Store closings are on the rise, according to a recently released survey from the International Council of Shopping Centers, but densely populated urban areas will continue to thrive, says real estate investment services firm Marcus & Millichap.

The first half of 2008 saw announced closings of 2,831, compared with 1,522 announced closings in the first half of 2007. However, those numbers pale in comparison to 2001, when 7,041 store closings were announced. Not surprisingly, apparel stores represented 34.7% of the announced closings, followed by home entertainment stores at 28.8% of the total. ICSC projects that 144,000 establishments will be closed in 2008, a 7% increase from 2007. A recent spate of retail bankruptcies (including Boscov’s) should not be a major cause for alarm.

“Store bankruptcies are going to increase, but that doesn’t necessarily lead to store closings,” said Bernard J. Haddigan, managing director of Marcus & Millichap, Atlanta. And even those units that close stores continue to pay rent until the unit is re-leased.

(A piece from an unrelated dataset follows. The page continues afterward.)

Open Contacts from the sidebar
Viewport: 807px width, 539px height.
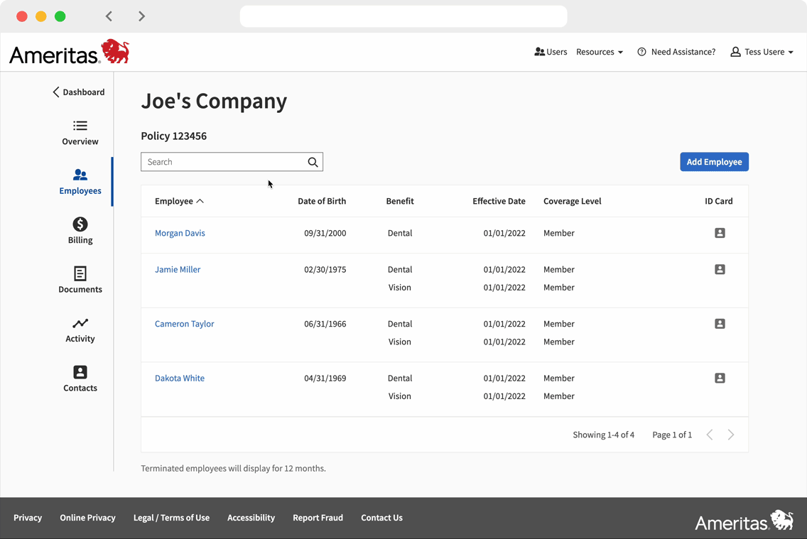80,379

Still, expect more closings, Haddigan warned.

“The food industry is softening, and small shop space is virtually dead,” Haddigan said. “Plus the industry is still developing new product.”

That has led to an increased vacancy rate across the country, according to Marcus & Millichap Research: at midyear, vacancy in the United States was 10.7%, up from 9.7% in 2007. The firm projects that at yearend 2008, vacancy will hit 11.1% nationally. More telling is where shops are staying open: Densely populated urban areas are doing well, as people seek to cut back on the cost and inconvenience of driving.

“There’s a larger trend with the District [of Columbia] and Atlanta: people are tired of the long commutes and are moving to the urban core,” Haddigan said.

At mid-year, according to Marcus & Millichap, Washington, D.C. had a vacancy rate of 4.7%, well below the U.S. average, topped only by San Diego’s 3.6% vacancy. Philadelphia posted a 6.9% rate at midyear. Meanwhile, Sunbelt cities such as Orlando (9.5%) and Dallas/Ft. Worth (15.1%), and Chicago (9.5%) fared less well. Yet rents for the most part remained steady, increasing of the shuttered stores continue to pay rent, with major metro areas mostly reporting minor rent increases, the survey said.

A comeback likely won’t occur until 2010 or 2011, Haddigan said. Until then, secondary markets and locations will struggle.

“There’s been significant development,” Haddigan said. “If space is not pre-leased there will be issues.”